‘Spoken word poet’ proves as Chowan University favorite

Published 12:57 pm Monday, October 23, 2017

By Christina E. Thomas
University Relations

MURFREESBORO – Months preceding Amena Brown’s arrival, the Chowan University community was filled with anticipation. News spread quickly after the announcement that she would headline the 2017 annual Taylor Religious Heritage Lectures. Brown is no stranger to the University and did not disappoint with her unique and artistic approach to Christian ministry and storytelling.

“Amena paints memories, stories, and emotions with words,” says Reverend Mari Wiles, Minister to the University. “Her voice is the brush as she transforms the canvas of our lives, our faith, and our culture. She has become a trusted friend to Chowan and I am most grateful.”

The Taylor Religious Heritage Lectures is an endowed lecture series established in 1994 by Dr. and Mrs. Hargus Taylor and Chowan University. For this year’s series of three lectures, Brown’s audience included students, faculty, staff, and friends of the University. The author and spoken word poet from Atlanta, GA commanded the attention of every room with her rhythmic elegance, cadence of speech, and challenging message.

Amena Brown, author and spoken word poet from Atlanta, GA, headlined the 2017 Taylor Religious Heritage Lectures at Chowan University.

She began her first lecture with humorous memories from childhood, sharing her love for food and what she learned about her heritage through time spent with her grandparents.

“My first lessons about God being real came from my grandmother and great grandmother,” explained Brown. The address, entitled “Start with Your Roots,” poetically explained how our ancestors planted seeds that allow them to be present with us long after they are gone. She encouraged young listeners to spend time with people who are much older, saying, “Whenever we can spend time with elders in our communities, we learn about the roots of things.”

Brown ended with a challenge for all to learn and embrace their roots; from there they can grow and become their own tree.

The second lecture in the series was structured as a challenge to the Chowan Christian Service Association (CCSA), made up of students preparing for full-time Christian vocational ministry and the donors whose generosity supports them. Brown reflected on the moment she embraced her calling to ministry through spoken word poetry, though before understanding her calling she used to fear it. She clarified that her anxiety about the phrase “called to the ministry” stemmed from her heavy exposure to the very traditional definitions of the phrase.

Her childhood pastor enlightened her saying, “God will show you what your calling is supposed to look like.” She imparted that same freedom to CCSA scholars through her lecture saying, “Our calling to the ministry looks so different for each of us.”

Brown encouraged the CCSA with a story about a time when her next step was very unclear. She was given an opportunity to perform a spoken word poem at a worship event and afterwards realized that the gift that God has given does not belong to her.

She went on to say, “Your gift is not for people to know who you are. It is not for you to be famous.
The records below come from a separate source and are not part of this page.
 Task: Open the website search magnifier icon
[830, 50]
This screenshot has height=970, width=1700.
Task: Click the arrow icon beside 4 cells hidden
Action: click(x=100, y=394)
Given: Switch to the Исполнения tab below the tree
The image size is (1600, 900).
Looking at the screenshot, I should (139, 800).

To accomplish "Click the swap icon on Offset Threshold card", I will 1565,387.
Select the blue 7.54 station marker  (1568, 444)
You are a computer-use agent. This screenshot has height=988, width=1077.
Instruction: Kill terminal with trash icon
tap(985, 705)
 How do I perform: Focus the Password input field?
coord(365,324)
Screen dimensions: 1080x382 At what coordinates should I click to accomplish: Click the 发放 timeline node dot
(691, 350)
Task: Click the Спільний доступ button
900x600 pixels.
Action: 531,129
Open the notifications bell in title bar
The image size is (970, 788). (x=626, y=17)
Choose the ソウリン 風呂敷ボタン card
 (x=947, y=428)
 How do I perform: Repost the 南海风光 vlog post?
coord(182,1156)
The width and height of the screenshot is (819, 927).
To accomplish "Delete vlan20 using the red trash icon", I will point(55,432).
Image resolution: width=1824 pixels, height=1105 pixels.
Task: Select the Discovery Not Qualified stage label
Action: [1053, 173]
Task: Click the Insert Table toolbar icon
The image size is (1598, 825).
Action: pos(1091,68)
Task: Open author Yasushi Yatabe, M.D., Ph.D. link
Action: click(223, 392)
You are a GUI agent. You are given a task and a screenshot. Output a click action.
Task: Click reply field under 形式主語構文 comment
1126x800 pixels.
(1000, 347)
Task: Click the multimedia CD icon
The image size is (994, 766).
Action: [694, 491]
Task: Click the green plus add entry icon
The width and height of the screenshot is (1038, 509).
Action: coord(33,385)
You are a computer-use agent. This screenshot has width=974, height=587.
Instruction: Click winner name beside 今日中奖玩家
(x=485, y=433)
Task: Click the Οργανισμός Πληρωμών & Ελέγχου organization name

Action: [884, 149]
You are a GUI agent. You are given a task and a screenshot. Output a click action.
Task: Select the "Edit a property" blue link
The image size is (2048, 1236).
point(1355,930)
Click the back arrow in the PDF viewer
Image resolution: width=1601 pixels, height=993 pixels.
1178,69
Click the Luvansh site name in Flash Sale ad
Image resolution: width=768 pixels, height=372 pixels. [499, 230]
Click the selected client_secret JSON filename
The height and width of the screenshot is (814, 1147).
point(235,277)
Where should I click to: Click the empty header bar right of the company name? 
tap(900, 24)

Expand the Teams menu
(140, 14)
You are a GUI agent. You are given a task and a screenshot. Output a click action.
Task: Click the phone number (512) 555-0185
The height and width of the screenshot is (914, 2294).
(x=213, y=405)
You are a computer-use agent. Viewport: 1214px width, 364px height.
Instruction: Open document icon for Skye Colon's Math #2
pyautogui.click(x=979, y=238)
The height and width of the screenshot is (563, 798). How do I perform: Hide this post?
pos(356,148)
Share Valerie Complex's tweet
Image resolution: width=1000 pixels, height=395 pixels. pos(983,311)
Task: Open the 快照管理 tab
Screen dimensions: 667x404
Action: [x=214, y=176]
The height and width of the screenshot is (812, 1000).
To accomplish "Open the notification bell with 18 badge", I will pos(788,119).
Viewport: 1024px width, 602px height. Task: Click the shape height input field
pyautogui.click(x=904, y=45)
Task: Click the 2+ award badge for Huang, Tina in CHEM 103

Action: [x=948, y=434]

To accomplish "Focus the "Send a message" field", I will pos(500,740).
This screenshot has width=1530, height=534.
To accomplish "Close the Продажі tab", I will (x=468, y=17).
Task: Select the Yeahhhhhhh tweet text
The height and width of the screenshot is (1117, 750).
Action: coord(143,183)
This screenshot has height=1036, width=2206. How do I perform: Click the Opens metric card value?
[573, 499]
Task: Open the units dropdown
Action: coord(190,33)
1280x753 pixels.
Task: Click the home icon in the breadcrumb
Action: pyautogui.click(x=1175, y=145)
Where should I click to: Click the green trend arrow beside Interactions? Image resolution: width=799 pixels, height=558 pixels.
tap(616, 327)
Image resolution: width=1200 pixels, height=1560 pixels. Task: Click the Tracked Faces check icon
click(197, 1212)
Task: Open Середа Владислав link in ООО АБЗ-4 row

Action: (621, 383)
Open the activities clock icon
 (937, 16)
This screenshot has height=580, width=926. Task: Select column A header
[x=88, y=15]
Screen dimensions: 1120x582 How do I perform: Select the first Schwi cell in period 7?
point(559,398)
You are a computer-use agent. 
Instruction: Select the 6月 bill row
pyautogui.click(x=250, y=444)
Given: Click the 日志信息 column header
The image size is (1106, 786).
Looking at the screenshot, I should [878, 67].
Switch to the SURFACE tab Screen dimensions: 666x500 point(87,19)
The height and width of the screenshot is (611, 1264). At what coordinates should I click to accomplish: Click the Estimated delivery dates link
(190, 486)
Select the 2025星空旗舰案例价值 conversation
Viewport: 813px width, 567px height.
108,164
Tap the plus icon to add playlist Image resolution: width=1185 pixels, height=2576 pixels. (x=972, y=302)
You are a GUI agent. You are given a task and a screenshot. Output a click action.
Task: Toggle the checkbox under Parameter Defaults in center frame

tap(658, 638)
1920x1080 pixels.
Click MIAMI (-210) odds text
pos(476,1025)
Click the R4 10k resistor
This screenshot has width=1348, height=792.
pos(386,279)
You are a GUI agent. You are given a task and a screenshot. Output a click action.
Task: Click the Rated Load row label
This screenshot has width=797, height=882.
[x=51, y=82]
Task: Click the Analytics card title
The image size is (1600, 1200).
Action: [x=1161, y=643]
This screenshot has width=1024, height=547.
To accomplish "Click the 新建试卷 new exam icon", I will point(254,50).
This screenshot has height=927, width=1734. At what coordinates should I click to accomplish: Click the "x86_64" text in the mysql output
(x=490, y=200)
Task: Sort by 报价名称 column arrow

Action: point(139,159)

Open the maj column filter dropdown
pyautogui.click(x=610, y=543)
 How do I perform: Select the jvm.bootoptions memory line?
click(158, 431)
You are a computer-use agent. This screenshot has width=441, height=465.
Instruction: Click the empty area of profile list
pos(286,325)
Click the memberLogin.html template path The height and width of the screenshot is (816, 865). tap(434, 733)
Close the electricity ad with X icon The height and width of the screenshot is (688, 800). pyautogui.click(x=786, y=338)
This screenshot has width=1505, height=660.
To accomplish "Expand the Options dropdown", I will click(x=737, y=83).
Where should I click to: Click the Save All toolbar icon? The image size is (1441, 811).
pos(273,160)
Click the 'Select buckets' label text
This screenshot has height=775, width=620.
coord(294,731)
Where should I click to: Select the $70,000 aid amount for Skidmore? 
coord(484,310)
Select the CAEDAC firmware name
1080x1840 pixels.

It belongs to God and serves the purpose of letting God shine. Be careful what you do with the gift that God has given you.”

She ended by charging the CCSA to not be afraid, but be strong and courageous when doing the work of Christ.

Brown’s final address, entitled “Learn to Fly,” took a different tack. Addressing an auditorium filled with students, she made seamless transitions from narratives to poetic performances. The students responded with sounds of enthusiastic applause, roaring laughter, and moments of still silence.

“Whoever that person is that is cheering you on, believe them. Let them encourage you.” Brown said to them. “No one makes it in this world alone and we all need that person who thinks we are a genius when we tie our shoes.”

Brown credited her mother for giving her the willingness to perform poetry in front of an audience. She fell in love with it after her mother forced her to venture outside of her comfort zone and perform an original piece in public as a teenager.

Brown capped off her with the scolding her grandmother use to give her during thunderstorms as a child. Her grandmother told her, “Be still and be quiet while God is working.” A handful of students seemed to remember hearing that same saying growing up. She observed that technology is forever evolving and things are changing around us but, she says, “It still doesn’t change the fact that in order to know God, you have to do something ancient and that is to be still and be quiet while God is working.” She encouraged students to not only listen to what others say about God, but to get to know God themselves.

“Amena Brown is so amazing,” commented Sean Timmons, a junior majoring in religion. “It is so refreshing to witness someone who uses their platform to glorify God and that young adults enjoy listening to.”

“It was almost six years ago when Mari Wiles contacted me to come to Chowan University,” expressed Brown, “and I am so glad I said yes. My husband and I have been here almost every year since then. We love the community, the students here, and the beautiful things that God is doing. I’m really honored that I could be here.”

Chowan University is grateful that these lectures bring leaders of diverse expertise and rich experience to campus. The enthusiastic response proves that Amena Brown continues to be a Chowan favorite.